Trash
Trash is a collection of command-line tools to support the analysis and editing of grammars and parse tree data with Antlr4. The toolkit can generate a parser application for an Antlr4 grammar for targets in C++, C#, Dart, Go, Java, JavaScript, PHP, or Python3. The toolkit supports operations on parse trees including grammars themselves as they are represented as parse trees. Parse trees from one app in the toolkit can be passed to another, using standard input and output, which allows for very complicated refactorings.
Each app in Trash
is implemented as a Dotnet Tool console application, and can be used on Windows, Linux, or Mac.
No prerequisites are required other than installing the
NET SDK, and the toolchains
for any other targets you want to use.
The toolkit uses Antlr and XPath2. The code is implemented in C#.
An application of the toolkit was used to scrape and refactor the Dart2 grammar from spec. See this script.
Install
Linux: Right-click, "save target as" of file
simple-install.sh
, then run the script in the Bash shell (or bash simple-install.sh
).
Windows: Right-click, "save target as" of file
install.ps1
, then run the script in Powershell (or powershell install.ps1
).
Examples
Parse a grammar
git clone https://github.com/kaby76/Domemtech.Trash.git; cd Domemtech.Trash/_tests/trconvert/antlr2; \
trparse ada.g4 | trtree | vim -
This command parses the Antlr4 grammar
ada.g4
using trparse,
prints out the parse tree data as a simple
text-oriented diagram
using trtree,
then opens vim on the diagram. If you are not
familiar with Vim
, then you can use less,
or save the output from trtree
to a file
and open that with any other editor you would like. trparse
can infer the type of
parse from the file name suffix.
trtree
is only one of several ways to view parse tree data.

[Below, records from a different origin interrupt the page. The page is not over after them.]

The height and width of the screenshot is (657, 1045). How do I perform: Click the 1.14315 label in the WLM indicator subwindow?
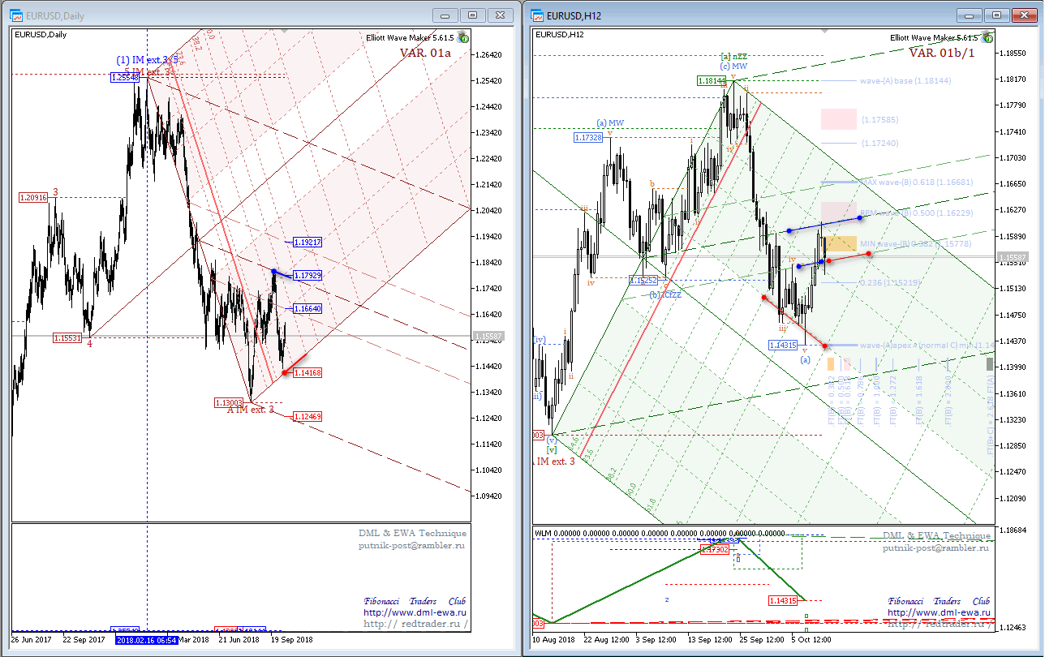point(784,600)
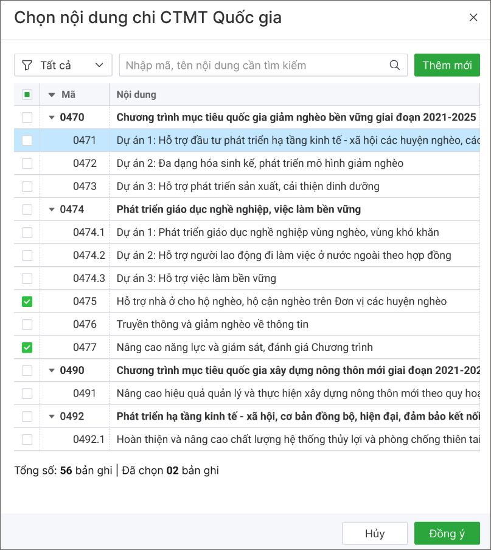Click the filter funnel icon
491x550 pixels.
[x=27, y=65]
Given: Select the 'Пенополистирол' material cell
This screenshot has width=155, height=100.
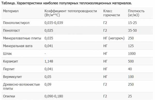Looking at the screenshot, I should coord(16,23).
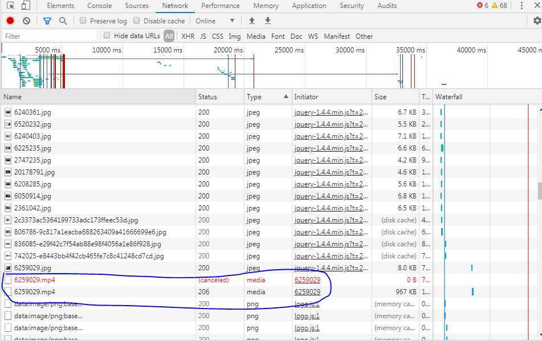Viewport: 542px width, 341px height.
Task: Open network search magnifier icon
Action: [63, 21]
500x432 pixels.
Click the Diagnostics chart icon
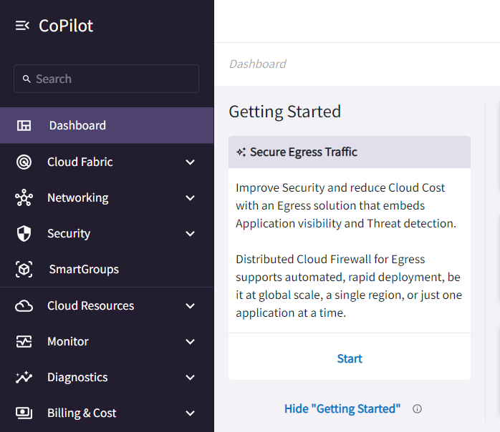click(24, 378)
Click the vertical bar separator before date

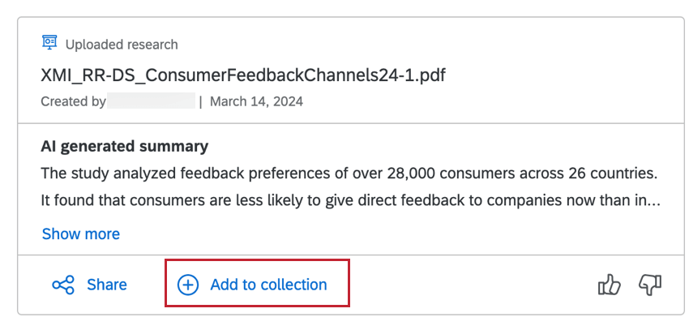200,102
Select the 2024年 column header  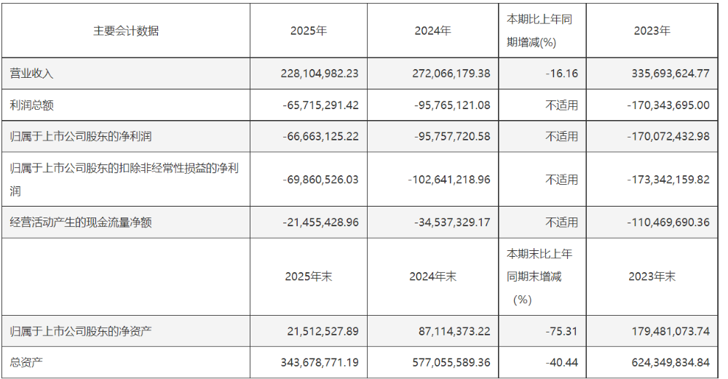[x=432, y=31]
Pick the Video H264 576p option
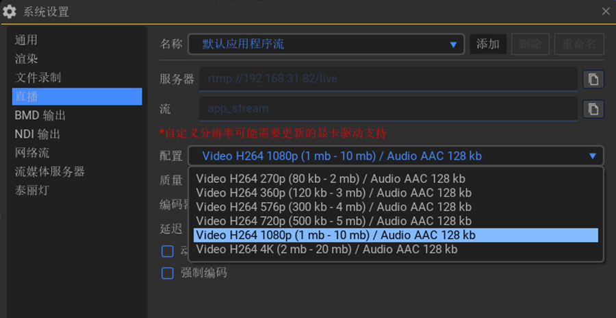616x318 pixels. [x=333, y=207]
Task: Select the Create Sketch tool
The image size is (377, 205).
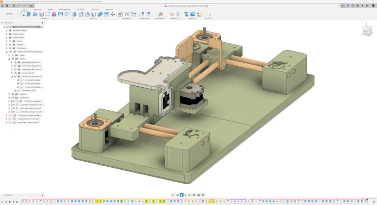Action: point(23,14)
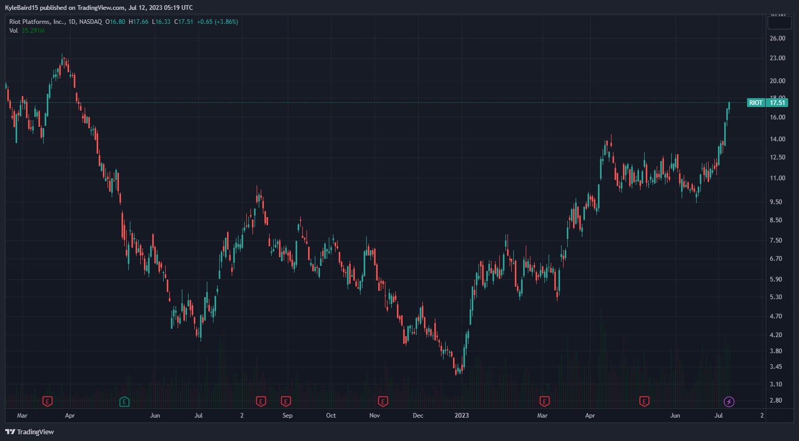
Task: Select the 2023 label on the time axis
Action: pos(462,416)
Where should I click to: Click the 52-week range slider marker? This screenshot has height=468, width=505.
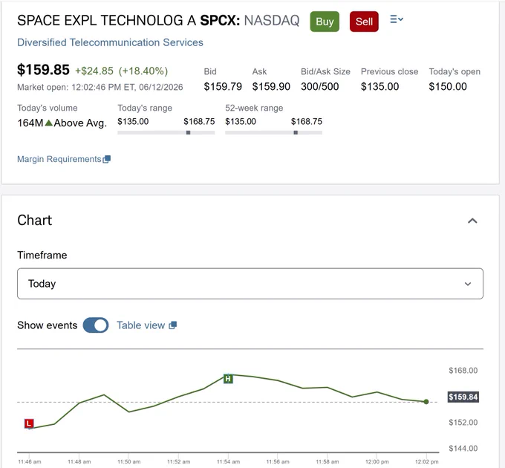click(296, 133)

Other programs for different output are
trjson for JSON output,
trxml for XML output,
trst for Antlr runtime ToStringTree output,
trdot,
trprint for input text for the parse,
and
tragl.
Convert grammars to Antlr4
trparse ada.g2 | trconvert | trprint | less
This command parses an old Antlr2 grammar using trparse, converts the parse tree data to Antlr4 syntax using trconvert and finally prints out the converted parse tree data, ada.g4 using trprint. Other grammar that can be converted are Antlr3, Bison, and ISO EBNF. In order to use the grammar to parse data, you will need to convert it to an Antlr4 grammar.
Generate a parser application
mkdir foobar; cd foobar; \
trgen
This command creates a parser application for the C# target.

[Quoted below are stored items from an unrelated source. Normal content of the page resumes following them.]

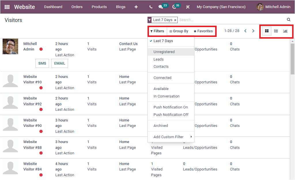Switch to the graph view icon
The width and height of the screenshot is (295, 180).
pyautogui.click(x=285, y=31)
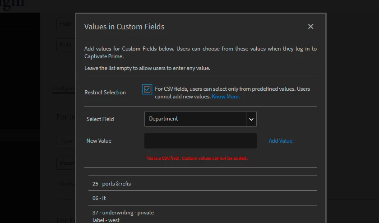Click the dimmed Configure tab behind dialog
379x223 pixels.
(63, 88)
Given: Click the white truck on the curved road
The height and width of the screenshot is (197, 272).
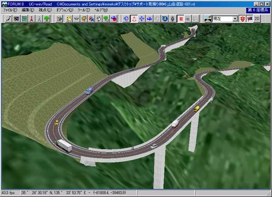Looking at the screenshot, I should click(x=64, y=146).
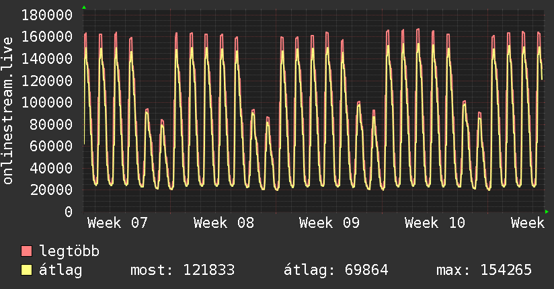Screen dimensions: 554x289
Task: Jump to the Week 09 axis label
Action: 329,223
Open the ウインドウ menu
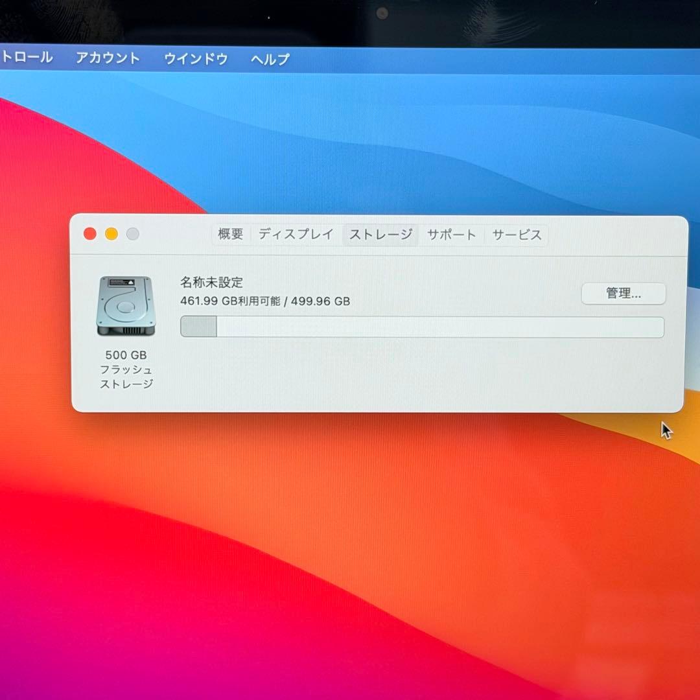This screenshot has height=700, width=700. click(195, 59)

If executed in an empty directory, which is done in the example
shown above, trgen
creates an application using the Arithmetic grammar.
If executed in a directory containing
a Antlr Maven plugin (pom.xml
), trgen
will create a program according
to the information specified in the pom.xml
file. Either way, it creates a directory
Generated/
, and places the source code there.
trgen
has many options to generate a parser from any Antlr4 grammar, for any target.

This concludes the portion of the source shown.